Everyone knows how the modern tech industry was born: Steve Jobs designed the Apple computer and the Mac, Bill Gates designed Windows, and the rest is history.
Well, not quite. As James Temple points in an excellent series of articles on re/code, the modern software industry was born in Boston, before shifting out west to Seattle and Silicon Valley.
At the center of the software revolution was a visionary who is now Alpha Software's Chief Technology Officer, Dan Bricklin. In this first of a two-part blog post based on Temple's articles, we look at the minicomputer and the role that Bricklin played in it.
The Death of the Minicomputer
The first big wave of Boston tech were driven by minicomputers, built by companies such as Digital Equipment Corp. (DEC), which were smaller, less expensive and easier to program and maintain than IBM's behemoth mainframes. By introducing these new types of computers, DEC became the second largest computer company in the world, second only to IBM. In the 1960s and 1970s, DEC reigned supreme in the minicomputer world, and drew people from all over the world to join the tech boom. One of them was Bricklin, who worked at DEC between 1973 and 1976.
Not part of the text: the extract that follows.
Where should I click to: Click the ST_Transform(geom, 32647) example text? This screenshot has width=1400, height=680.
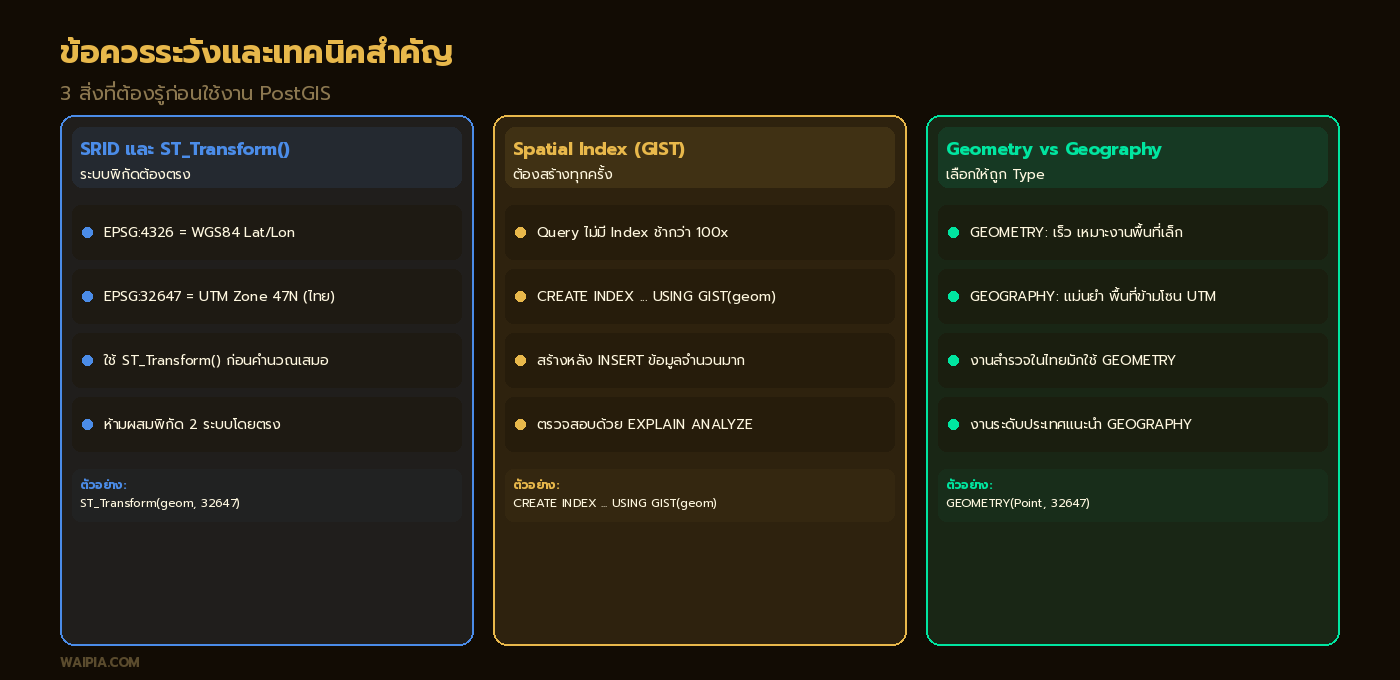tap(160, 503)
Bricklin was caught up in the ferment of the beginning of the computer revolution. Remembering those days, he said to Temple, "It was really cool times. It was really exciting...We could share a computer among many people. We could use them for real things. I could use them to write my thesis with."
DEC had built its success on IBM's failure to see the next wave of computing — minicomputers. But Bricklin found DEC hadn't learned from its own successes, and was ignoring the third wave of computing — small personal computers. Bricklin told Temple, "At DEC, I remember asking, I think at a shareholders meeting: 'What about small computers?' Because we had one that actually ran Basic, I think. [DEC Chief Executive] Ken Olsen was talking about wheelbarrows versus pickup trucks. Classical 'Innovator's Dilemma.' He knew he was selling to engineers, and they wanted the bigger ones."
So DEC ignored personal computers. That eventually led to DEC's demise and eventual buyout by Compaq — a company built on the sales of personal computers.
But a revolution was born out of the ashes of DEC and other minicomputer companies — the modern software industry. In the second part of this series, we'll look at how Bricklin and others launched that revolution, and how his discoveries are powering new approaches to mobile app development at Alpha Software.
The tech revolution was born in Boston, not Silicon Valley, as James Temple points out in an excellent series of articles about Boston and tech on re/code, and summarized in the first blog post in this two-part series. In this second, concluding post, we look at how the modern software industry was born in Boston, in large part by the creation of the first spreadsheet by Dan Bricklin, now Alpha Software Chief Technology Officer.
Bricklin had left the minicomputer company Digital Equipment Corp. (DEC) in the late 1970s to get an MBA at Harvard Business School. He came up with the idea for a spreadsheet while in a class at Harvard. He told Temple: "You sit in business-school class, and they're just running numbers. How much do we spend on this? And how much on this? And next year what's it going to be? If you're used to doing that kind of stuff on a blackboard, you say, 'Well, let's try programming it.' My friend Alan, with his programmable calculator, always beat me, even though I'd run down and had this whole DEC PDP-10 [minicomputer] downstairs. I thought, 'Well, maybe if it was only as easy as it is with word processing, if we had word processing with numbers.'
"I ended up with a vision of the spreadsheet."
Launching the Software Industry - Dan Bricklin and VisiCalc
That vision launched the modern software industry. After graduation, Bricklin decided to build a product and a company around the spreadsheet concept. In the fall of 1978 he borrowed an Apple II from an acquaintance and using BASIC, prototyped the concept over a weekend. He called it VisiCalc.
In January 1979, he and his friend Bob Frankston formed a company called Software Arts to sell VisiCalc. Frankston did the programming for it, based on Bricklin's prototype. Even though personal computers had yet to be sold in large numbers, 1,000 copies of VisiCalc sold each month during the first year — an astounding number for its time. Its success spurred many other companies to start selling software for personal computers. The modern software industry was born.
The power of the spreadsheet, in turn, spurred the growth of the personal computer industry. Bricklin told Temple, "Apple has acknowledged that VisiCalc was a catalyst, a major catalyst, to the success of Apple in business."
Eventually, Microsoft would come to dominate the spreadsheet and software suite market. But Microsoft's success, and the continuing boom in Silicon Valley, was due to what was first birthed in Boston — the spreadsheet as envisioned by Bricklin. Now Bricklin has focused his experience in user experience and visualization on improving the usability of business apps for Alpha Software.